You’re well aware that this is not the case with FGM despite your weird attempts to spin this otherwise. That’s not to endorse male circumcision in of itself but the question the OP poses is whether or not male circumcision is “just as bad” as FGM. Since male circumcision has measurable health benefits sufficient for multiple boards to acknowledge them and encourage expanded access to them, no one can seriously and sincerely claim that the answer to the OP is “yes”.

The statement made was that prophylactic appendectomies have the same “benefits” as neonatal male circumcision. If this is factual, then it should be trivial to find endorsement of them even if it’s in the form of “The medical benefits outweigh the risks but the final decision should be in the hands of the parents”.

Have you ever actually looked at “the benefits”? Have you read my now several posts describing how ridiculous they are?
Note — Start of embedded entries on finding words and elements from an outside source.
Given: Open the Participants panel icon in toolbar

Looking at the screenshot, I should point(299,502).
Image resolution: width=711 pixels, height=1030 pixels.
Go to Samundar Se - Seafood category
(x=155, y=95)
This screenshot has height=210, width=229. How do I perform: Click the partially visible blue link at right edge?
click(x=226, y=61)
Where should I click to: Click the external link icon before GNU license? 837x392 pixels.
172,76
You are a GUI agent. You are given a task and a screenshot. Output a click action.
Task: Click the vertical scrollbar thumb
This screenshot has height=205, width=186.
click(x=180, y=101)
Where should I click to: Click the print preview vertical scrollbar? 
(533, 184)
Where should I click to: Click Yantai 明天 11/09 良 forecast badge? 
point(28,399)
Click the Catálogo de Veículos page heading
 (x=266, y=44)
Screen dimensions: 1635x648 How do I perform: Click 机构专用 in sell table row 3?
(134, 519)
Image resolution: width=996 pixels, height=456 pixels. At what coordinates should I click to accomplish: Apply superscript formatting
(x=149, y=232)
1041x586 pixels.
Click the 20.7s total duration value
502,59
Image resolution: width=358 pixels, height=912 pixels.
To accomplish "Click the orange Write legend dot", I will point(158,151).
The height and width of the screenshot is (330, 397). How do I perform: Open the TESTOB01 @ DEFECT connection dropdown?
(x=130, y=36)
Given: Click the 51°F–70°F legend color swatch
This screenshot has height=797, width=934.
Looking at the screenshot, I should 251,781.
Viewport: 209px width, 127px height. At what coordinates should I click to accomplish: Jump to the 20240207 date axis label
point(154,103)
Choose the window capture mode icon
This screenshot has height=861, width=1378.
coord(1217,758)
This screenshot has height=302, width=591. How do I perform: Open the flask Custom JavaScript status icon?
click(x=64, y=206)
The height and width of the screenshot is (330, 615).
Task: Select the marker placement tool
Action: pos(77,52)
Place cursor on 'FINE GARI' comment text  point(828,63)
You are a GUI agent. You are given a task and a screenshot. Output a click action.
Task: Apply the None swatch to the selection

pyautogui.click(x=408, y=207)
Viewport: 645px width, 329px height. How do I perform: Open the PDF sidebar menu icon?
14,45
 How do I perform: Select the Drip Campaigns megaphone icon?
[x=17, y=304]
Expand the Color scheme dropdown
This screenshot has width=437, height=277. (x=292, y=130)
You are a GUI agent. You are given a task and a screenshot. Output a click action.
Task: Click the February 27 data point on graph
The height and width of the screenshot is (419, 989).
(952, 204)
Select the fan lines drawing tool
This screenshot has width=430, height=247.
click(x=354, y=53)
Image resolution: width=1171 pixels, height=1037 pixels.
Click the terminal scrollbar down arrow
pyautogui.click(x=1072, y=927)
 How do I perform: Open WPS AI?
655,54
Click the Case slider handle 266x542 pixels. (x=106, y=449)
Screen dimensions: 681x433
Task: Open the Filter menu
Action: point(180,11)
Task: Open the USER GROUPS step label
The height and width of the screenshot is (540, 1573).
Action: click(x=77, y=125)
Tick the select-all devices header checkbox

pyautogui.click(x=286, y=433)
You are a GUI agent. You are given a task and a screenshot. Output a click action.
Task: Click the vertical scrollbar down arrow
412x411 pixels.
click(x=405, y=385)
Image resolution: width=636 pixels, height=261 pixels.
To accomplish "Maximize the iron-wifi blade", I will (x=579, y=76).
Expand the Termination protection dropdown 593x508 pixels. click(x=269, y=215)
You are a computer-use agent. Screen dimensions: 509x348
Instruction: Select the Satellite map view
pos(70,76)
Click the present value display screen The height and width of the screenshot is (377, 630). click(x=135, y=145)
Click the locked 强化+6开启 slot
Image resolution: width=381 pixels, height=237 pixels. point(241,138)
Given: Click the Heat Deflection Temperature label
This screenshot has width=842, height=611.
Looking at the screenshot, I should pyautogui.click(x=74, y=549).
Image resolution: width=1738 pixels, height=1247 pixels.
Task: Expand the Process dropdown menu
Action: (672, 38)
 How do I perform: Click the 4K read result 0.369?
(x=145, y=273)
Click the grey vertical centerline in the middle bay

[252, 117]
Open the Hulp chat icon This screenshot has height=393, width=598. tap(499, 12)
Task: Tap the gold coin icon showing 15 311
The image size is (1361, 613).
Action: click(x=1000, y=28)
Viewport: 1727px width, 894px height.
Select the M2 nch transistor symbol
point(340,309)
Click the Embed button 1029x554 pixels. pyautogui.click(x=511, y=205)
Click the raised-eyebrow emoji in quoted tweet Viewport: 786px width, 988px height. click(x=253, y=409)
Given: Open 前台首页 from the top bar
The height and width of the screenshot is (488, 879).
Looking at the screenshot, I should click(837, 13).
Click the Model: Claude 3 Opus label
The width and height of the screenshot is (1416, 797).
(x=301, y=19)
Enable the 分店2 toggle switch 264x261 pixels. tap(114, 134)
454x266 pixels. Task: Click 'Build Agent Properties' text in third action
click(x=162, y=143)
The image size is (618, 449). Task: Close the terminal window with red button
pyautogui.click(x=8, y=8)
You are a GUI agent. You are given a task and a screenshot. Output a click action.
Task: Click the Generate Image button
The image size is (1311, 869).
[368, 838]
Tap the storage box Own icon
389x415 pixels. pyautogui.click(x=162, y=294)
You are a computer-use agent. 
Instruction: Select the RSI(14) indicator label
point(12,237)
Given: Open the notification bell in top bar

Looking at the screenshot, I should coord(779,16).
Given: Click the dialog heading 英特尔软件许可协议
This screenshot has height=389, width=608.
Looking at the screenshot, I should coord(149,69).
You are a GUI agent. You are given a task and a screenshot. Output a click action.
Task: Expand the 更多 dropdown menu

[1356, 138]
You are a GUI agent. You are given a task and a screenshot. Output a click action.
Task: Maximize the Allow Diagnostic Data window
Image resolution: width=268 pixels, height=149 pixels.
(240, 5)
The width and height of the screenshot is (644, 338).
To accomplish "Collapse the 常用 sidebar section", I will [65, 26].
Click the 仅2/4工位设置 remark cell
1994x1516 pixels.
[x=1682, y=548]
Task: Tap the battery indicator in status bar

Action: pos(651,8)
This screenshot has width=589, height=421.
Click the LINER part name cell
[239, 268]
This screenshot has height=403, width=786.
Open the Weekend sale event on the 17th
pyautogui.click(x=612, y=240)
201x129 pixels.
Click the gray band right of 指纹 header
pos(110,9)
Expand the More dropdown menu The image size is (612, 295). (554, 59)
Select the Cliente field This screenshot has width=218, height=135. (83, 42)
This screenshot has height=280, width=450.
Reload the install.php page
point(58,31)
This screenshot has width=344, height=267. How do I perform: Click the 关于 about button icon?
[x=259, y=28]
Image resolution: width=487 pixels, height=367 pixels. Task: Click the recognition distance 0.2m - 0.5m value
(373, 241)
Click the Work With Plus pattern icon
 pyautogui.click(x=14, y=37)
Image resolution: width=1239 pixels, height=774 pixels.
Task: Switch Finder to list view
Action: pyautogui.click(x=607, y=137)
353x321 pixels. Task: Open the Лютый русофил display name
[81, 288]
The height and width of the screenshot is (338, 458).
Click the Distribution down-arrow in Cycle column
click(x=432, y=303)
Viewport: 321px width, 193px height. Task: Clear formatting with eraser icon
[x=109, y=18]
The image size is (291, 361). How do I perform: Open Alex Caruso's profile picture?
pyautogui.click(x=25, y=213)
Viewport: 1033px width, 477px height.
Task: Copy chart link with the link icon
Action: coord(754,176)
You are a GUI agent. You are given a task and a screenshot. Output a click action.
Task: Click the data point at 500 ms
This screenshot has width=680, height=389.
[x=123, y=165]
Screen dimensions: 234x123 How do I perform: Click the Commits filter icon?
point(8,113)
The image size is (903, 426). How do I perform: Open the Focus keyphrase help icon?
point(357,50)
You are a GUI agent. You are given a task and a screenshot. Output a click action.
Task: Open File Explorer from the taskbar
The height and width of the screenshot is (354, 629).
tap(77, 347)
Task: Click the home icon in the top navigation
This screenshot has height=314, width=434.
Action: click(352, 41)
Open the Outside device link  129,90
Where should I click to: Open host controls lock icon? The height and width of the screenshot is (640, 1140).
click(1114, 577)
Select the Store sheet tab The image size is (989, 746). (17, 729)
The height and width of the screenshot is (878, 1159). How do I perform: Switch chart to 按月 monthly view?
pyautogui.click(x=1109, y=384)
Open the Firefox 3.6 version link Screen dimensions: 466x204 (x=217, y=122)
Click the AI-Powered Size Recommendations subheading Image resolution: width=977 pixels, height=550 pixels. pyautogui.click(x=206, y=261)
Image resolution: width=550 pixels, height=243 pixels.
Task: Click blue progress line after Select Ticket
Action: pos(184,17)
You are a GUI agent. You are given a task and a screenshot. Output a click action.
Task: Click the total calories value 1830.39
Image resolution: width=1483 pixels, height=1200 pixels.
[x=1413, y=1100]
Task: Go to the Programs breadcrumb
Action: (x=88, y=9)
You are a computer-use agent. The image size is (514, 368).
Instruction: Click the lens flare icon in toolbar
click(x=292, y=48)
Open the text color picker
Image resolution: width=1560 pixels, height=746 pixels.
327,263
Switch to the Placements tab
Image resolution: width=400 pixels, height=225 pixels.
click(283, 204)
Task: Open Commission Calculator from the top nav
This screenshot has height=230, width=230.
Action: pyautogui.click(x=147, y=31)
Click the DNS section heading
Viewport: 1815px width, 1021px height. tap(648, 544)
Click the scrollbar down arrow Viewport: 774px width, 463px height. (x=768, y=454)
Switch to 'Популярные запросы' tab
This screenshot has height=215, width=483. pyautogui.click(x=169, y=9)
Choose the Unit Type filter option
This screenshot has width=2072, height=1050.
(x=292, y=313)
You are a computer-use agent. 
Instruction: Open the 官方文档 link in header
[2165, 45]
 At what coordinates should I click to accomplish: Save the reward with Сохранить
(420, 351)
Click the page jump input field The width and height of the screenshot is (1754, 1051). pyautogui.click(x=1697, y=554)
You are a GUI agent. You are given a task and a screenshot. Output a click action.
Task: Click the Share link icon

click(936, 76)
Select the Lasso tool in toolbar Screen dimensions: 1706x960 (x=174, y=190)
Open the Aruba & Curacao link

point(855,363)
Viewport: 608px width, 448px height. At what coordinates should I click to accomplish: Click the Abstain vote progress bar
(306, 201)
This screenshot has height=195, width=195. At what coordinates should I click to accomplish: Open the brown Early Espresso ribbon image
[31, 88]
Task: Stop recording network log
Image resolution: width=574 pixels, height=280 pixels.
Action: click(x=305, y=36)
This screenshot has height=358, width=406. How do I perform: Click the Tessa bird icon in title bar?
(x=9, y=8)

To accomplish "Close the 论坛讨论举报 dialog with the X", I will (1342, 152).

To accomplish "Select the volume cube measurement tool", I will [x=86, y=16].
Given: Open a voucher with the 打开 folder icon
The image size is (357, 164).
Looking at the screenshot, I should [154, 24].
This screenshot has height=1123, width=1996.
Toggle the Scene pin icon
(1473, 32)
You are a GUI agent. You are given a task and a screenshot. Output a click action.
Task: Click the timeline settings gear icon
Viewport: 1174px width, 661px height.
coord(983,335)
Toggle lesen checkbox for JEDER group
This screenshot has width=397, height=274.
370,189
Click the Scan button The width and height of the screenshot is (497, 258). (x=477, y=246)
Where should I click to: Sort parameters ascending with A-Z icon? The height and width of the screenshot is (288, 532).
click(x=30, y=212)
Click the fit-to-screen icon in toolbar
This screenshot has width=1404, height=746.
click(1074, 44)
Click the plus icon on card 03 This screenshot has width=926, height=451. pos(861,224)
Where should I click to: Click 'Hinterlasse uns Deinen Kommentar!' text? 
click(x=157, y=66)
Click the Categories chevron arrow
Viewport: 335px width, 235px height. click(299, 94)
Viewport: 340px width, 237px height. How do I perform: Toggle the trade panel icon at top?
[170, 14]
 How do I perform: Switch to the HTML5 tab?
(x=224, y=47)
That they’re basically “less likely to get HIV without condoms” (stupid practice), “more hygienic without showers” and “can’t get phimosis - where we’d operate anyway”?

And say, hypothetically, that there were no risks involved in surgery, would you prophylactically remove your daughter’s breasts or your son’s appendix? Why not? They can all get diseased and be grounds for surgery later on, right?
Basically, does bodily integrity have no worth for “don’t care” opinion holders, is that just at the will of any potential surgery with “benefits”?